Uma das regras da associação é a de que o ouvinte nunca pode terminar uma chamada, por isso tento desviar o tema da conversa a outros campos, para evitar entrar em círculos viciosos. Quando algo assim acontece, aconselham-nos a usar frases como: "Se te parece bem, deixamos este tema, por agora". As pessoas têm tendência a prolongar as conversas, ou a pedir para falar com outro voluntário, embora todos trabalhemos anonimamente.

A minha segunda chamada também foi bastante estranha: um homem que não suportava que a sua filha estivesse a crescer. Mais tarde percebi que se devia ao facto de que a sua filha se negasse a que continuasse a abusar dela. São situações complicadas, porque supostamente estamos aqui para ouvir pessoas de todo o tipo. Nestes casos estamos autorizados a perguntar se têm noção de que aquilo que fazem vai contra a lei, mas isso é tudo. Não podemos adoptar uma atitude moralista, nem acusar ninguém, seja qual seja a gravidade dos seus actos.

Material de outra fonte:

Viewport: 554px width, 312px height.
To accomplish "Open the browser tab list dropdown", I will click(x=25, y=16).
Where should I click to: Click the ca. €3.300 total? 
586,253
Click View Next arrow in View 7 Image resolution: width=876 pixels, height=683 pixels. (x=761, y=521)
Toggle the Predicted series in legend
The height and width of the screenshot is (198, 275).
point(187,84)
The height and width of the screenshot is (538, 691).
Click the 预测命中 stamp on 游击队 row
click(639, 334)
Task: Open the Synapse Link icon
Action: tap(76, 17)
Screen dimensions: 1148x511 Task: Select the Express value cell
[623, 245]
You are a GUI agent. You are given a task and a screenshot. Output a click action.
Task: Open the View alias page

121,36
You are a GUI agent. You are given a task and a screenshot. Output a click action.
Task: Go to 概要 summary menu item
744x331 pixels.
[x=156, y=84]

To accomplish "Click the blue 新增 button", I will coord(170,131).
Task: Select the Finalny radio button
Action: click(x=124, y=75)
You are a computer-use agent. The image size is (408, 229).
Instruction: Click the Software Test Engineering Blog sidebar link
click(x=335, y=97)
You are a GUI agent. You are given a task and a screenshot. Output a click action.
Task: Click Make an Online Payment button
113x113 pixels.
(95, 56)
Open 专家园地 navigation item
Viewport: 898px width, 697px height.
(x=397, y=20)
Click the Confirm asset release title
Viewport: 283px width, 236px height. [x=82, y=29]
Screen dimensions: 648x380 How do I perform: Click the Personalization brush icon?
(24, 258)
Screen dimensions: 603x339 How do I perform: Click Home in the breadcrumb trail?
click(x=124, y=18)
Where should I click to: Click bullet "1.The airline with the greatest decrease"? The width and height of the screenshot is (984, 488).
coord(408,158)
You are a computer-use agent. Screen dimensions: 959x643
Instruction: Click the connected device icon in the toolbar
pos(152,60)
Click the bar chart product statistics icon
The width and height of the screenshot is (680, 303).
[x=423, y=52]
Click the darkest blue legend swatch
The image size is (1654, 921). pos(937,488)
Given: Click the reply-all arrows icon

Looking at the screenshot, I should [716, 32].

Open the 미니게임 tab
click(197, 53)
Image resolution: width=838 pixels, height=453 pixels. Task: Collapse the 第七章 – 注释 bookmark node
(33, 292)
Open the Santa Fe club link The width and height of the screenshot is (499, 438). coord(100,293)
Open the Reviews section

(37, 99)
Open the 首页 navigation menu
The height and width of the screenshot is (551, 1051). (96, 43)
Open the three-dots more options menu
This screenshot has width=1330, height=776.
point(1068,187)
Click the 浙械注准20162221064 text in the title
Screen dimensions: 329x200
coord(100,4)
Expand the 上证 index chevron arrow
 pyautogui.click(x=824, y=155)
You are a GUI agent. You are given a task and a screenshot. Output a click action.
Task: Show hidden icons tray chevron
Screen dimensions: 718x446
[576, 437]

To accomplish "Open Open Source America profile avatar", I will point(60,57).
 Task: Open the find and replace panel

De três em três semanas temos uma reunião – supervisada por psicólogos profissionais – na qual debatemos as chamadas telefónicas mais complicadas que tenhamos tido durante esse período. Analisamos as conversas e tentamos definir um procedimento para fazer face a situações semelhantes. Essas reuniões ajudam a aliviar parte da pressão que levas para casa.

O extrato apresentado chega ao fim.